== TRECHO SELECIONADO ==
▽

Carlos Cruz e Juvêncio Mazzarollo: da denúncia das esmeraldas à última prisão política no fim do regime militar
Fotos: Reprodução/ Acervo: O Cometa Itabirano
Os casos das esmeraldas que tentou calar o Cometa, e da corrupção de outro ministro no Paraná, que culminou na prisão do denunciante
Valdecir Diniz Oliveira*
Em julho de 1981, o jornalista mineiro Carlos Cruz, diretor do irreverente e combativo jornal O Cometa Itabirano, viu sua liberdade de expressão ameaçada por forças que insistiam em controlar a imprensa, já no fim da ditadura militar (1964-85), mesmo na iminência da abertura democrática.
A publicação itabirana denunciou um esquema que envolvia o então ministro das Minas e Energia, César Cals, suspeito de se beneficiar de um presente milionário, que incluía um colar de esmeraldas, ofertado por empresários interessados na liberação de uma mina em Itabira. A denúncia, corajosa e embasada, provocou a reação imediata do então ministro do regime militar.

△

== TAREFAS PROPOSTAS ==
- a) Altere o trecho selecionado de "A publicação itabirana" até "do regime militar.", inclusive, trocando "colar" por "broche", e escreva essa parte de novo.
- b) Diga se cada afirmação concorda com o trecho selecionado, respondendo sim ou não e citando as palavras dele que decidem: (i) Carlos Cruz era o diretor de O Cometa Itabirano; (ii) o ministro citado na denúncia era o da Fazenda; (iii) a mina cuja liberação interessava aos empresários ficava em Ouro Preto.

== DADOS FORNECIDOS ==
▽

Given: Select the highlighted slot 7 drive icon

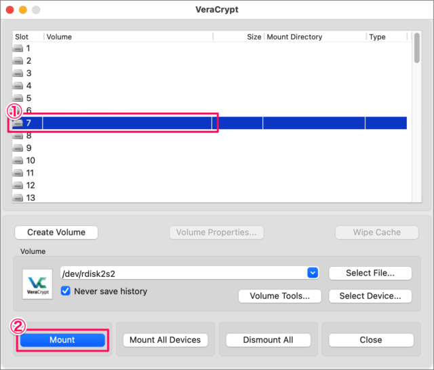Looking at the screenshot, I should click(18, 123).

△

== TAREFAS RESOLVIDAS ==
- a)
A publicação itabirana denunciou um esquema que envolvia o então ministro das Minas e Energia, César Cals, suspeito de se beneficiar de um presente milionário, que incluía um broche de esmeraldas, ofertado por empresários interessados na liberação de uma mina em Itabira. A denúncia, corajosa e embasada, provocou a reação imediata do então ministro do regime militar.

- b)
(i) Sim: "o jornalista mineiro Carlos Cruz, diretor do irreverente e combativo jornal O Cometa Itabirano".
(ii) Não: "o então ministro das Minas e Energia, César Cals".
(iii) Não: "interessados na liberação de uma mina em Itabira".